Your second set of points was about the desirability of the Scottish Government having access to a report in advance and about reports being published at the same time as the Deputy First Minister or the finance secretary of the day stands up to deliver the draft budget. That comes down to the value that the Fiscal Commission adds to the integrity of the Scottish budget process.
We suggest that it might not be in the public interest for a Government to bring forward a budget that is underpinned by tax forecasts that determine the overall amount of spending power available to that Government if independent experts subsequently say that those forecasts are unreasonable. The public interest is in maintaining the integrity of the draft budget process, so that the draft budget that is brought to Parliament comes with the assessment having already taken place and there is no need to revise parts of the budget to reflect changes in the forecasts after the draft budget has been published.

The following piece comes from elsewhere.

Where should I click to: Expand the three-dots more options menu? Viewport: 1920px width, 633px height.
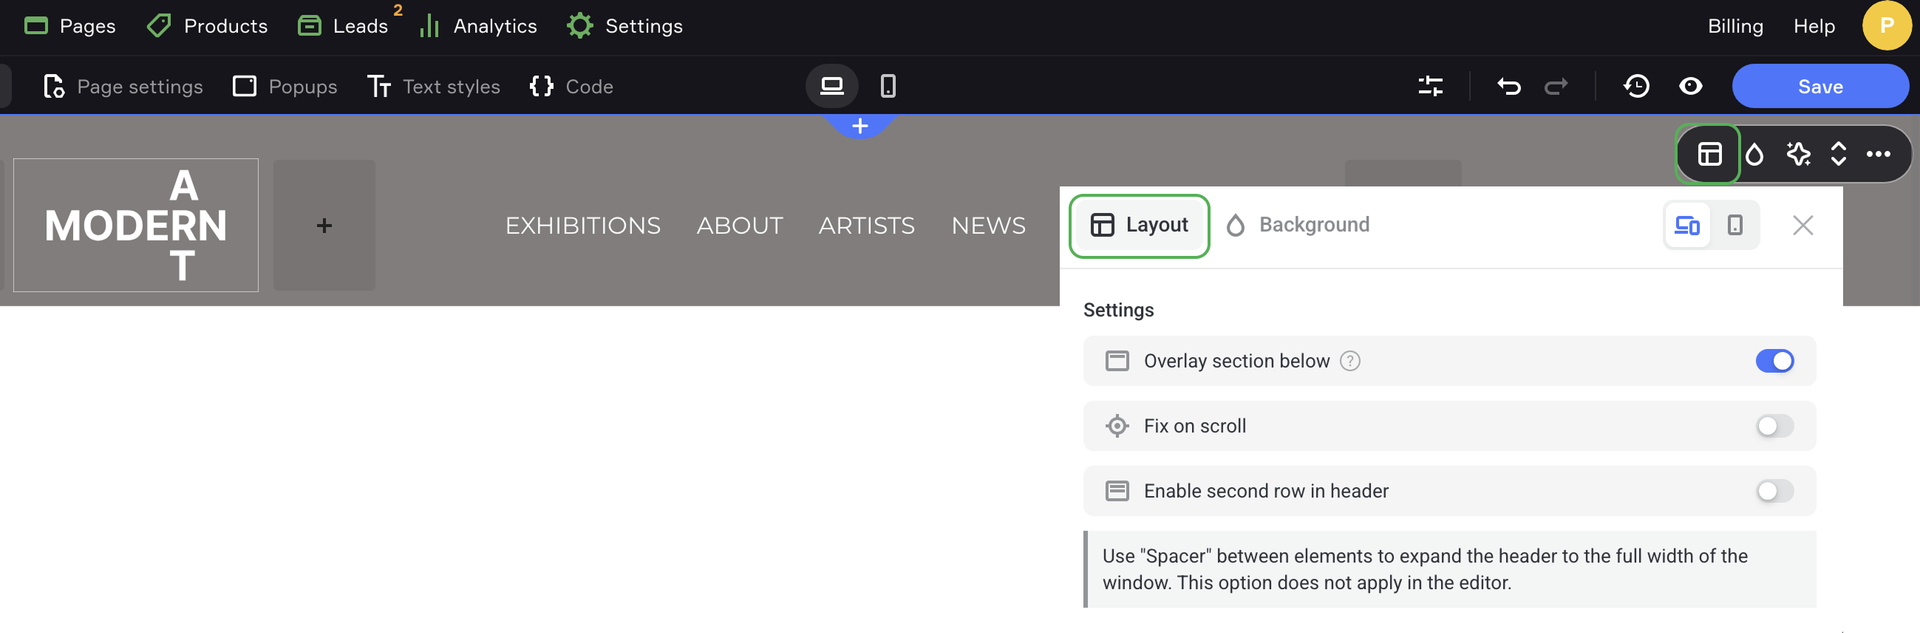click(1878, 154)
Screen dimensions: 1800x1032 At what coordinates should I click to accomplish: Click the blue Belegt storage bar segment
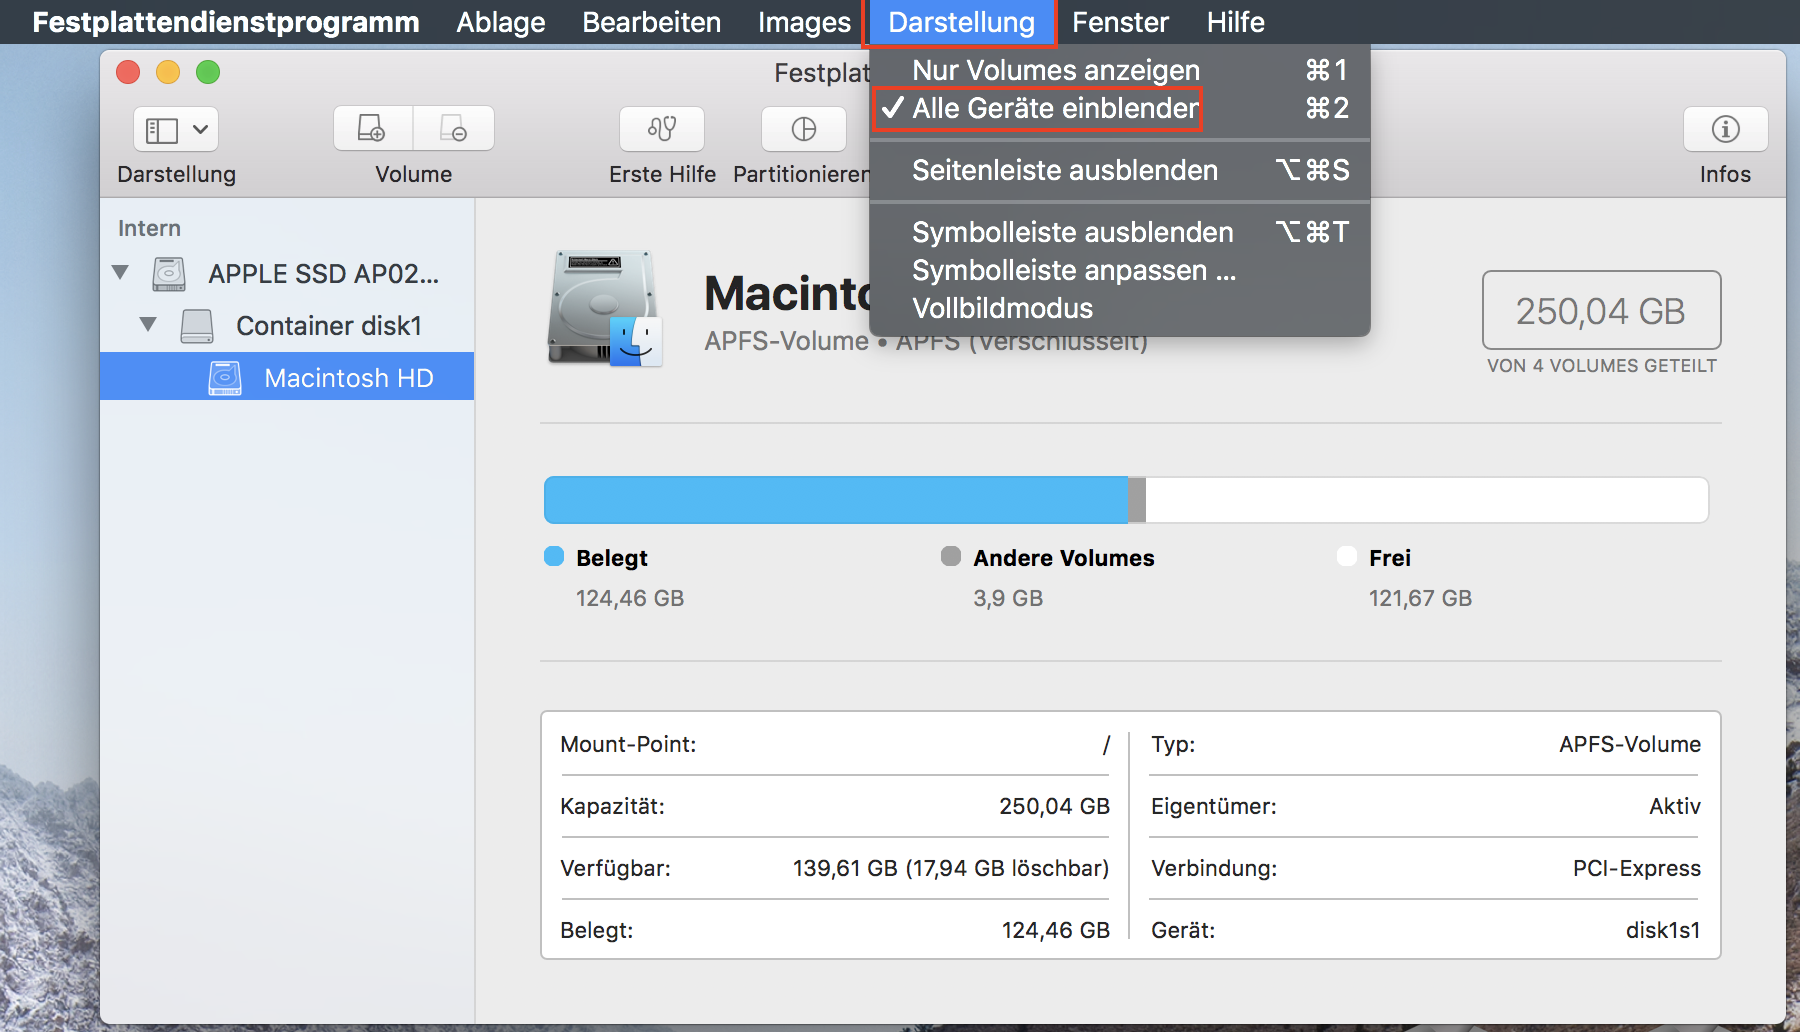[x=835, y=500]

By its nature, the budget is revised as it makes its way through Parliament, so surely it would not be difficult for the Government to do what I have suggested.
It might not be practically difficult, but we think that the integrity of the Scottish draft budget is maximised if the assessment takes place prior to publication and if there is complete transparency about that assessment.
Sure. The idea could equally—as you would expect me to say from a Finance Committee perspective—lend more robust scrutiny to the process.
I will deal with flexibility in forecasts, although you dealt with many of the issues in response to Gavin Brown’s questions. You point to section 2(5)—I confess that I do not have the wording in front of me. Does that provision explicitly give the Fiscal Commission the power, if you are prepared to be that flexible, to do forecasting itself if it chooses to do so?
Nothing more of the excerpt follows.